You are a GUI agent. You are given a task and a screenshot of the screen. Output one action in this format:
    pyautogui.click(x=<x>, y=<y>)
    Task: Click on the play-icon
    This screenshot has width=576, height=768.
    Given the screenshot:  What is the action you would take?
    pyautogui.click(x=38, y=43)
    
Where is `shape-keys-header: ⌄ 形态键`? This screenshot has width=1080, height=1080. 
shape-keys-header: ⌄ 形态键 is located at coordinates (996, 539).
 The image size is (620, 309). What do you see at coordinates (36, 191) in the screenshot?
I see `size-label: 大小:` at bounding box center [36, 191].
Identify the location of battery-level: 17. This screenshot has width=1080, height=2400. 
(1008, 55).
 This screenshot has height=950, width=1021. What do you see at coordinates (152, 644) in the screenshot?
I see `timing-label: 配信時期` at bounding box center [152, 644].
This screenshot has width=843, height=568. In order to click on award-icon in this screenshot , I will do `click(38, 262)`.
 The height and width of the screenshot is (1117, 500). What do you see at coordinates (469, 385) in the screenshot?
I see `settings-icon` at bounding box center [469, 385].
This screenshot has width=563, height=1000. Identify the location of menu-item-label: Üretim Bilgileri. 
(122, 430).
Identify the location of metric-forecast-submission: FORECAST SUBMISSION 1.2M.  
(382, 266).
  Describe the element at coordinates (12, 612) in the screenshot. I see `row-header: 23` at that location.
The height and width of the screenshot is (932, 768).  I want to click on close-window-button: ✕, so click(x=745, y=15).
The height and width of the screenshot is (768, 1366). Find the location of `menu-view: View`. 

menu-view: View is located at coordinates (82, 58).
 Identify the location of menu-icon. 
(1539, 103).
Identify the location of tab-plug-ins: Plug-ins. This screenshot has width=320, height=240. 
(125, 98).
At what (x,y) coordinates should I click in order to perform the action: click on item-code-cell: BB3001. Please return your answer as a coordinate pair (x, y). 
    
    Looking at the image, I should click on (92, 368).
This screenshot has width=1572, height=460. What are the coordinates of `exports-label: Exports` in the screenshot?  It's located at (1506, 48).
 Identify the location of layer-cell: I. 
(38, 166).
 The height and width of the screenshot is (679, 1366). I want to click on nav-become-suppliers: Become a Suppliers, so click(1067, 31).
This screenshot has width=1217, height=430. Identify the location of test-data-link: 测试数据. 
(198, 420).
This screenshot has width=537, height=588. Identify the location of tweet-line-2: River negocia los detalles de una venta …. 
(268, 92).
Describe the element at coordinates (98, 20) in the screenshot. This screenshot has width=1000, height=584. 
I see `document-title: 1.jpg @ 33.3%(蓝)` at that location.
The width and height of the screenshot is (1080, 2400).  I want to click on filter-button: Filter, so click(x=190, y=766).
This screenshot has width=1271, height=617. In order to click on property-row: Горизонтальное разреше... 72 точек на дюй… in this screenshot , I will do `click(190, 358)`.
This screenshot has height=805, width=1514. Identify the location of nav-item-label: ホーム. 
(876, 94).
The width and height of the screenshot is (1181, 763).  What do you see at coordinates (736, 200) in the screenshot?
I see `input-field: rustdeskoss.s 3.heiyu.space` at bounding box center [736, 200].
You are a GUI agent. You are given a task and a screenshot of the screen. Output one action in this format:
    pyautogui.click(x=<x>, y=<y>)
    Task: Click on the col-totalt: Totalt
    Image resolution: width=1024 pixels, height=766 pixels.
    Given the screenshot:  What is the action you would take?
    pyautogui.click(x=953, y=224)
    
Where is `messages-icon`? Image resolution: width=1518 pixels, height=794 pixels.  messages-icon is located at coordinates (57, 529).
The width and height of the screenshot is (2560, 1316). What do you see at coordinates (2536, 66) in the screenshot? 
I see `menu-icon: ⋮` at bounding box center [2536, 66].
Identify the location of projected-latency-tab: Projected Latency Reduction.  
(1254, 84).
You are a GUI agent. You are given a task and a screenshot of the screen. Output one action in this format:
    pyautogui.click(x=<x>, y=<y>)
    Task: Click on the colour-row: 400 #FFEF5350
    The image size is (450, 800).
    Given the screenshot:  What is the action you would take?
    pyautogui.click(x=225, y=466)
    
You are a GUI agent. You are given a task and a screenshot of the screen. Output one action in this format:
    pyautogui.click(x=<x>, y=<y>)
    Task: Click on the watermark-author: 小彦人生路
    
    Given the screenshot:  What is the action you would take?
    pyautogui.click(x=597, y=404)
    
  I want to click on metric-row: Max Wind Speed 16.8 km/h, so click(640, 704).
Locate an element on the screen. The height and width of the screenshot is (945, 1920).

================================

Reproduce every item above word for word, without changing anything.

You are a GUI agent. You are given a task and a screenshot of the screen. Output one action in this format:
    pyautogui.click(x=<x>, y=<y>)
    Task: Click on the play-icon
    This screenshot has width=576, height=768.
    Given the screenshot:  What is the action you would take?
    pyautogui.click(x=38, y=43)
    
Where is `shape-keys-header: ⌄ 形态键`? This screenshot has width=1080, height=1080. 
shape-keys-header: ⌄ 形态键 is located at coordinates (996, 539).
 The image size is (620, 309). What do you see at coordinates (36, 191) in the screenshot?
I see `size-label: 大小:` at bounding box center [36, 191].
Identify the location of battery-level: 17. This screenshot has width=1080, height=2400. 
(1008, 55).
 This screenshot has height=950, width=1021. What do you see at coordinates (152, 644) in the screenshot?
I see `timing-label: 配信時期` at bounding box center [152, 644].
This screenshot has width=843, height=568. In order to click on award-icon in this screenshot , I will do `click(38, 262)`.
 The height and width of the screenshot is (1117, 500). What do you see at coordinates (469, 385) in the screenshot?
I see `settings-icon` at bounding box center [469, 385].
This screenshot has width=563, height=1000. Identify the location of menu-item-label: Üretim Bilgileri. 
(122, 430).
Identify the location of metric-forecast-submission: FORECAST SUBMISSION 1.2M.  
(382, 266).
  Describe the element at coordinates (12, 612) in the screenshot. I see `row-header: 23` at that location.
The height and width of the screenshot is (932, 768).  I want to click on close-window-button: ✕, so click(x=745, y=15).
The height and width of the screenshot is (768, 1366). Find the location of `menu-view: View`. 

menu-view: View is located at coordinates (82, 58).
 Identify the location of menu-icon. 
(1539, 103).
Identify the location of tab-plug-ins: Plug-ins. This screenshot has width=320, height=240. 
(125, 98).
At what (x,y) coordinates should I click in order to perform the action: click on item-code-cell: BB3001. Please return your answer as a coordinate pair (x, y). 
    
    Looking at the image, I should click on (92, 368).
This screenshot has width=1572, height=460. What are the coordinates of `exports-label: Exports` in the screenshot?  It's located at (1506, 48).
 Identify the location of layer-cell: I. 
(38, 166).
 The height and width of the screenshot is (679, 1366). I want to click on nav-become-suppliers: Become a Suppliers, so click(1067, 31).
This screenshot has width=1217, height=430. Identify the location of test-data-link: 测试数据. 
(198, 420).
This screenshot has width=537, height=588. Identify the location of tweet-line-2: River negocia los detalles de una venta …. 
(268, 92).
Describe the element at coordinates (98, 20) in the screenshot. This screenshot has width=1000, height=584. 
I see `document-title: 1.jpg @ 33.3%(蓝)` at that location.
The width and height of the screenshot is (1080, 2400).  I want to click on filter-button: Filter, so click(x=190, y=766).
This screenshot has width=1271, height=617. In order to click on property-row: Горизонтальное разреше... 72 точек на дюй… in this screenshot , I will do `click(190, 358)`.
This screenshot has height=805, width=1514. Identify the location of nav-item-label: ホーム. 
(876, 94).
The width and height of the screenshot is (1181, 763).  What do you see at coordinates (736, 200) in the screenshot?
I see `input-field: rustdeskoss.s 3.heiyu.space` at bounding box center [736, 200].
You are a GUI agent. You are given a task and a screenshot of the screen. Output one action in this format:
    pyautogui.click(x=<x>, y=<y>)
    Task: Click on the col-totalt: Totalt
    Image resolution: width=1024 pixels, height=766 pixels.
    Given the screenshot:  What is the action you would take?
    pyautogui.click(x=953, y=224)
    
Where is `messages-icon`? Image resolution: width=1518 pixels, height=794 pixels.  messages-icon is located at coordinates (57, 529).
The width and height of the screenshot is (2560, 1316). What do you see at coordinates (2536, 66) in the screenshot? 
I see `menu-icon: ⋮` at bounding box center [2536, 66].
Identify the location of projected-latency-tab: Projected Latency Reduction.  
(1254, 84).
You are a GUI agent. You are given a task and a screenshot of the screen. Output one action in this format:
    pyautogui.click(x=<x>, y=<y>)
    Task: Click on the colour-row: 400 #FFEF5350
    The image size is (450, 800).
    Given the screenshot:  What is the action you would take?
    pyautogui.click(x=225, y=466)
    
You are a GUI agent. You are given a task and a screenshot of the screen. Output one action in this format:
    pyautogui.click(x=<x>, y=<y>)
    Task: Click on the watermark-author: 小彦人生路
    
    Given the screenshot:  What is the action you would take?
    pyautogui.click(x=597, y=404)
    
  I want to click on metric-row: Max Wind Speed 16.8 km/h, so click(640, 704).
Locate an element on the screen. The height and width of the screenshot is (945, 1920).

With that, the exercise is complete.